SysTools Word Recovery

At first glance, you might confuse SysTools Word Recovery with DocRepair: The icons and also the wizard-like interfaces are almost identical. Differences only become apparent in “Step 2” of the recovery process, where you have to decide whether you want to recover all content and formatting (Quick Recovery), only images (Image Recovery) or only the bare essentials from particularly badly damaged Word documents (Salvage Recovery).

The full-bodied promise, however, the program could not come close to fulfilling the full promise of being able to recover text, images, diagrams including formatting. For example, it only recovered text from the first test document, but without umlauts and other special characters and here were missing two of four chapters.. In documents 2 and 3, the text was complete, but all formatting fell by the wayside, as did the images, which even the Image Recovery mode could not bring to light. When accessing the TMP files (test documents 4 and 8), the tool crashed in all modes. In the case of DOCX files 5 to 7, SysTools Word Recovery always hung up without leaving a usable result. It is hard to understand why the image recovery mode is not available for DOCX files of all things, especially since it would require only a small amount of programming.

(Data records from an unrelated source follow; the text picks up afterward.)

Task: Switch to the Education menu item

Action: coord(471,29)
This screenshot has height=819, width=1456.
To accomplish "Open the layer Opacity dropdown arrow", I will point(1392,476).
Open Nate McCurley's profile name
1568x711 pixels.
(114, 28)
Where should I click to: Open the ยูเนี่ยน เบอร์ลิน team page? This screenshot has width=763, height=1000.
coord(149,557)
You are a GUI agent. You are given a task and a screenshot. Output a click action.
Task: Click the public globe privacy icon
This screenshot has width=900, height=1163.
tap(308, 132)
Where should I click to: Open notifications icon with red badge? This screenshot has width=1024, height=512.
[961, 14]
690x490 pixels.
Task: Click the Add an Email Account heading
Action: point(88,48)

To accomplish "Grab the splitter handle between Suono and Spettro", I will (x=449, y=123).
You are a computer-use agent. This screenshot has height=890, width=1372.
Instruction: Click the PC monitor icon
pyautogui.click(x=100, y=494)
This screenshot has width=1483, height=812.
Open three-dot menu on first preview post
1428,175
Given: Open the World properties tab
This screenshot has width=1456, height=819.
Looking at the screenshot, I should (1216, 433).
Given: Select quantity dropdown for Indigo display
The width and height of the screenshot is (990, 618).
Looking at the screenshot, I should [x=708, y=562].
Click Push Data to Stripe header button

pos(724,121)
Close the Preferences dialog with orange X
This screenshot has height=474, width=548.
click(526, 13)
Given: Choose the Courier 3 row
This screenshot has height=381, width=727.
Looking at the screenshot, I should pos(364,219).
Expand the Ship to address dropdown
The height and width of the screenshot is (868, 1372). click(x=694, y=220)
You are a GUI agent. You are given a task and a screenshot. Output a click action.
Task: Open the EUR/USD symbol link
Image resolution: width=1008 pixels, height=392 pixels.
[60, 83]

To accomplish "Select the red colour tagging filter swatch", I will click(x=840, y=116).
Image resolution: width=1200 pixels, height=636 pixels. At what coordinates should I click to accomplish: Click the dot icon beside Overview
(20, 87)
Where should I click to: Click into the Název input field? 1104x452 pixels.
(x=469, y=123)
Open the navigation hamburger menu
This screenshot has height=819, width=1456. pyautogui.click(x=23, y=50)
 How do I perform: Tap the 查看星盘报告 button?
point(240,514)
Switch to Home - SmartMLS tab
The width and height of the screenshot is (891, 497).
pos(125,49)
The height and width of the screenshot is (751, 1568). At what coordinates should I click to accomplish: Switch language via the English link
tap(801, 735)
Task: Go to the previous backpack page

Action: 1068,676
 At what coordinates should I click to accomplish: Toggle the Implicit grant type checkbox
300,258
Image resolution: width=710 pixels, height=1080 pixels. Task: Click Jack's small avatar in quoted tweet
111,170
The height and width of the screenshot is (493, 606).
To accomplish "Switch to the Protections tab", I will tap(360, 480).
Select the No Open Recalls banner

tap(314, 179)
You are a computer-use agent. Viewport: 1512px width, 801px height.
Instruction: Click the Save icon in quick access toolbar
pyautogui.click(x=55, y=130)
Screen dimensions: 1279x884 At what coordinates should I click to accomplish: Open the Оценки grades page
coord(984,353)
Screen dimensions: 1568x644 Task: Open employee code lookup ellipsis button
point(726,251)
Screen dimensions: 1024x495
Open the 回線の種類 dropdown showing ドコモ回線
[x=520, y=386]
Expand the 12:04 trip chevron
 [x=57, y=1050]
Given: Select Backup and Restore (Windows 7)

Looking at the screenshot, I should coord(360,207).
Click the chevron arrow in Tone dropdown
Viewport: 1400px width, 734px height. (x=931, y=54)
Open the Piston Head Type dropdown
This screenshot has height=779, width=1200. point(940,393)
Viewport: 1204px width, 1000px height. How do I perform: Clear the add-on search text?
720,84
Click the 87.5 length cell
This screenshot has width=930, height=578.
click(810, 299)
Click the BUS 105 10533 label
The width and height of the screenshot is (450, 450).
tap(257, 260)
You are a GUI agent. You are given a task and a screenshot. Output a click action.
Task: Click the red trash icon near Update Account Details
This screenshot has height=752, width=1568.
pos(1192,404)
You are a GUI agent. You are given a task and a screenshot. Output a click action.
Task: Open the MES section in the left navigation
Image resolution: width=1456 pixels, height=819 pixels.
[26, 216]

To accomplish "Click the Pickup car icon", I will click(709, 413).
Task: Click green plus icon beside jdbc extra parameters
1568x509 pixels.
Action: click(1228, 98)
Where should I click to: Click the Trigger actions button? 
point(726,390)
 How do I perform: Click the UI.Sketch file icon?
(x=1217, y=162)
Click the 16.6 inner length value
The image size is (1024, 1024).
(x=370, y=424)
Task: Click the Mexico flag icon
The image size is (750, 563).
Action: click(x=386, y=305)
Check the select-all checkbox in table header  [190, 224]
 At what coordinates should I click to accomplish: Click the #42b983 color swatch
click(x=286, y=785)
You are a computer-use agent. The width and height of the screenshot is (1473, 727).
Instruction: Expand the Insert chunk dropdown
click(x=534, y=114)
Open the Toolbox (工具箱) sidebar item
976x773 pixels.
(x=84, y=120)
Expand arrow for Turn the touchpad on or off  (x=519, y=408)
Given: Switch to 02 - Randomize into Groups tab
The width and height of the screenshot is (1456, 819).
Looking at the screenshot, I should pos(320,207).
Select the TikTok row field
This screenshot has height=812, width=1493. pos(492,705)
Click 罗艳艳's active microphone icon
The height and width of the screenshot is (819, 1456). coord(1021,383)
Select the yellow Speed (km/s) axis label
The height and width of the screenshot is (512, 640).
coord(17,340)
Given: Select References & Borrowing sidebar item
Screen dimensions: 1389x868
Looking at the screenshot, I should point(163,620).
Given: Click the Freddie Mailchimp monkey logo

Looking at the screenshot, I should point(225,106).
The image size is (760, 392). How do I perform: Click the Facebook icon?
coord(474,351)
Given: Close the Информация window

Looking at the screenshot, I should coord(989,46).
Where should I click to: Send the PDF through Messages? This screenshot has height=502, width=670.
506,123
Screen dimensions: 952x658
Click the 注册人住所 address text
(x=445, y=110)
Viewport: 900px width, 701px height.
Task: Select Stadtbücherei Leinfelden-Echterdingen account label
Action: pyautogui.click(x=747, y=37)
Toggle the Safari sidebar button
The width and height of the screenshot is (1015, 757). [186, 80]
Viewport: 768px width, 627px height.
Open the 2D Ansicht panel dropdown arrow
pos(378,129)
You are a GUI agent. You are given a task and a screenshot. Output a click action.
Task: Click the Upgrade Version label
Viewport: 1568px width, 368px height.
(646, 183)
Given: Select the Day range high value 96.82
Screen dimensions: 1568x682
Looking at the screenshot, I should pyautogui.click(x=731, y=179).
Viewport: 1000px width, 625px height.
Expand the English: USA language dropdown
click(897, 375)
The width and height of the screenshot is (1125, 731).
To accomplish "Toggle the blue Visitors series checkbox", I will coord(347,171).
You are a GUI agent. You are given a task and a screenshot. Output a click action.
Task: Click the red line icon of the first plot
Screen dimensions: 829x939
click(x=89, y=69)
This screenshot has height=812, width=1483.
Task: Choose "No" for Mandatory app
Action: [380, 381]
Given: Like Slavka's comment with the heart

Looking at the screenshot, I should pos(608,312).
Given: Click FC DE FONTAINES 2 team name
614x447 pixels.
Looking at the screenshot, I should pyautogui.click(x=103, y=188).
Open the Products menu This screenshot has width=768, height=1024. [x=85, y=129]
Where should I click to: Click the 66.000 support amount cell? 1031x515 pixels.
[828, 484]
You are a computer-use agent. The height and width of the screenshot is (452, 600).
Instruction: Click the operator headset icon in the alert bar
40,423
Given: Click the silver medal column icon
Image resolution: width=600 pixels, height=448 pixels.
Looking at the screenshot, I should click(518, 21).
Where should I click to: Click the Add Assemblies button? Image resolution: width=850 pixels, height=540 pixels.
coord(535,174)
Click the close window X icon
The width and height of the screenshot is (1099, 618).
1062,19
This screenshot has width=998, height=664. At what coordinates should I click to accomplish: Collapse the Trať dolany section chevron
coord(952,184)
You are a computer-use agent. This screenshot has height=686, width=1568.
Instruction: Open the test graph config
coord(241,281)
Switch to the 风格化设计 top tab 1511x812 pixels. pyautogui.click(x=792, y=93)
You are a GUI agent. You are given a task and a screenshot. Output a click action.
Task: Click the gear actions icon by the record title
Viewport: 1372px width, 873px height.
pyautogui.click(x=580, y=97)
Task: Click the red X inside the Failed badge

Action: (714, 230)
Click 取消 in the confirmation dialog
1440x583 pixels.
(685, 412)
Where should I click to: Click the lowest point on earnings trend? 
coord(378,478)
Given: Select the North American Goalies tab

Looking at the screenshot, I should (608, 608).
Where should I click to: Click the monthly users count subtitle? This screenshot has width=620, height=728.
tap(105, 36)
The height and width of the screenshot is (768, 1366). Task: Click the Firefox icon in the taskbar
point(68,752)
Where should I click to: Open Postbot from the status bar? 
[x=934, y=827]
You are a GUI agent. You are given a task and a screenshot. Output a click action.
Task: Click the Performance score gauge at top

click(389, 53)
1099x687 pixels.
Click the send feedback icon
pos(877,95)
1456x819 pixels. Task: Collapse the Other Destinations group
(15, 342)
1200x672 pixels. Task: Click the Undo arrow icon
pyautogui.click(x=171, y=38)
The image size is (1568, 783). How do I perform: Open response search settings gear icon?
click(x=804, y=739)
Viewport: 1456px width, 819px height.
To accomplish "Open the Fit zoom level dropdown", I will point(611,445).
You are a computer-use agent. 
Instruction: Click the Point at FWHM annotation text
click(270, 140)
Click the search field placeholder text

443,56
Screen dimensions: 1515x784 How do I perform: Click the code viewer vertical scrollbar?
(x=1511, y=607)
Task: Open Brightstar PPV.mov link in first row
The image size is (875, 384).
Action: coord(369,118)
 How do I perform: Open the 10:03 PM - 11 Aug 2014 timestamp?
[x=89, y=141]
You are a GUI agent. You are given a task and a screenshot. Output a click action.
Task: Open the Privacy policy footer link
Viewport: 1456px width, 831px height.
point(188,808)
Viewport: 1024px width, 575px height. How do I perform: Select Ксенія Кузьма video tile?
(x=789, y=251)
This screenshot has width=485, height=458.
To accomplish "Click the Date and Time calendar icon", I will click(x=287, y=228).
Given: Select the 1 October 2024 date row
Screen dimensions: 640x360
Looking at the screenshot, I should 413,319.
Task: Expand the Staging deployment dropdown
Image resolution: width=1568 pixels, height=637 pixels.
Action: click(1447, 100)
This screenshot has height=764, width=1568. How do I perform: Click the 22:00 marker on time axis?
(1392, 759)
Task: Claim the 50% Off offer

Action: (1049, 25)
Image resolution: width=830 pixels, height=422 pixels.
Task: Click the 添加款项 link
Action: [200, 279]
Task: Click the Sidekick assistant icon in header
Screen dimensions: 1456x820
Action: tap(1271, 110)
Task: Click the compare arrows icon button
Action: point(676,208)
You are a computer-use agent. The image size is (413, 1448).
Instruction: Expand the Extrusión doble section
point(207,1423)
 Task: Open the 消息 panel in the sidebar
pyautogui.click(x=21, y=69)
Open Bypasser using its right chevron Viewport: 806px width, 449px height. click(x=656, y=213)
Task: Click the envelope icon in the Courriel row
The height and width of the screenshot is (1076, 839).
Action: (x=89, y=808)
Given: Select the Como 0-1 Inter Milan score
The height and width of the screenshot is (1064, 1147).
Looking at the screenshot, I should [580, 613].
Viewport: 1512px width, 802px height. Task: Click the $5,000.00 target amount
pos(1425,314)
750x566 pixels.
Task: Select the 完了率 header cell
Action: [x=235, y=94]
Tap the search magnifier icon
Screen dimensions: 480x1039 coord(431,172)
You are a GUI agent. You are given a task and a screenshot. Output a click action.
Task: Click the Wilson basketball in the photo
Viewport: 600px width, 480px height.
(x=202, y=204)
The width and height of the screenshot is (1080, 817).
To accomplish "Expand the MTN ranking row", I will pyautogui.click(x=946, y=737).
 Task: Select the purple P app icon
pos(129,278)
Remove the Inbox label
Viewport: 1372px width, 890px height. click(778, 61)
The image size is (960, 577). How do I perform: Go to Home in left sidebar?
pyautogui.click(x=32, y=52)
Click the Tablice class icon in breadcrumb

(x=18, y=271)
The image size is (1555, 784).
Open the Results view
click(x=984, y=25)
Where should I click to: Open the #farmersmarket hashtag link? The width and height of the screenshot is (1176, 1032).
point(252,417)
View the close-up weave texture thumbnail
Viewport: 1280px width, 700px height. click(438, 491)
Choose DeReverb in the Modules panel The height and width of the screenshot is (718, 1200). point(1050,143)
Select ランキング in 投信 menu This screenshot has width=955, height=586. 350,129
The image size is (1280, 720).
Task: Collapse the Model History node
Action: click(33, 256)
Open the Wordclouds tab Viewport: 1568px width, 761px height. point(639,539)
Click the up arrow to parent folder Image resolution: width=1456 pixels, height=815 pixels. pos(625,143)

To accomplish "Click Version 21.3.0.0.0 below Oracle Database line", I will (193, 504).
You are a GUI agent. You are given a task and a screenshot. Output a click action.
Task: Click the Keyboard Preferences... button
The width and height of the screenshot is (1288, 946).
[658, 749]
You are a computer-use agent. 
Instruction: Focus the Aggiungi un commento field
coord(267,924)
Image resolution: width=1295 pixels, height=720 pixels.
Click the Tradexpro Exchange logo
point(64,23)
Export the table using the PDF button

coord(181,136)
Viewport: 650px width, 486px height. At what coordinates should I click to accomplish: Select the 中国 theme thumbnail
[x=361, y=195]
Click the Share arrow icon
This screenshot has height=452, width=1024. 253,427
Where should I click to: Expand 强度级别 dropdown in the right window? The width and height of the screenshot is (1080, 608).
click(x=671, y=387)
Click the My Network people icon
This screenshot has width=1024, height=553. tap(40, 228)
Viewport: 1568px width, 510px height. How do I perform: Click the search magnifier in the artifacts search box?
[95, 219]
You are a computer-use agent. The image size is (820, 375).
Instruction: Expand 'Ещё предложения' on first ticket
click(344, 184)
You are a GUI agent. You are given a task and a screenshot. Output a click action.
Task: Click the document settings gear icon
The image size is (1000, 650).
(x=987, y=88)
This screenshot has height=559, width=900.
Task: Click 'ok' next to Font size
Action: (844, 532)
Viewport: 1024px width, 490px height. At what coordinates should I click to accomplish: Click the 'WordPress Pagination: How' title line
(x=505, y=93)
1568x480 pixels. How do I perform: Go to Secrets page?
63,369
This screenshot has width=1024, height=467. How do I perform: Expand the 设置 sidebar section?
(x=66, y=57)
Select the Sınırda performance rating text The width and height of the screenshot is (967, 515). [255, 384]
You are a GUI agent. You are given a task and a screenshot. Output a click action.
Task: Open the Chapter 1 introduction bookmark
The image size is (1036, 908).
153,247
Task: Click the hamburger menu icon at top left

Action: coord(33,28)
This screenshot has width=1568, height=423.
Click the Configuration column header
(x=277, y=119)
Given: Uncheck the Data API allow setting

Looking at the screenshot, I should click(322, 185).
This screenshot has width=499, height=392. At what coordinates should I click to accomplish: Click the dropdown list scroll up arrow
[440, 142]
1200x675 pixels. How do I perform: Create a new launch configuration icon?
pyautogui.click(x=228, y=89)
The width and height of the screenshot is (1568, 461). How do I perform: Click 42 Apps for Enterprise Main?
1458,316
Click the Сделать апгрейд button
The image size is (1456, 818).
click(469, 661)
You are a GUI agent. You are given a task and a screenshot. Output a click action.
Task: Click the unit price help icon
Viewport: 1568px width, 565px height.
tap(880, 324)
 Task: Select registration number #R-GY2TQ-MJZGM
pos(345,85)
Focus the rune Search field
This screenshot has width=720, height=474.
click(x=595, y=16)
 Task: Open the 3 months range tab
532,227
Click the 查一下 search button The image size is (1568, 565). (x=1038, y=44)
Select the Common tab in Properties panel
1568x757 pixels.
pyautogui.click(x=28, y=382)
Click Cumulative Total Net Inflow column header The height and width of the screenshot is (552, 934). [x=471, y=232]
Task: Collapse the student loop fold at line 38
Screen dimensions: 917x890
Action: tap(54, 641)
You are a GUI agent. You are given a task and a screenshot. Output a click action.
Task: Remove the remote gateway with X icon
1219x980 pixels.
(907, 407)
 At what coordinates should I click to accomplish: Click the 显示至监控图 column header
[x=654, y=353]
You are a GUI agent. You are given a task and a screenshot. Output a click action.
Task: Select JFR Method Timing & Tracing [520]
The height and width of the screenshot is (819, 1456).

Word recovery tools Comparison

Conclusion

If all attempts at manual repair have failed, there are really only two of the tested tools that can be considered for computer-assisted rescue attempts on Word documents:

Recovery Toolbox for Word and DocRepair. Both strive for a holistic recovery that includes all content and formatting if possible, while SysTools Docx Repair, Recovery for Word and EasyRecovery do much less and are mostly content with the plain text, which the user has to restore to its original form with a lot of effort. Recovery Toolbox for Word combines very good operation with the best overall recovery performance. DocRepair can only be used for defective documents in the Open XML format. Those who want to repair a defective DOC file will reach for Recovery Toolbox for Word, which still shows acceptable performance even for OpenXML documents.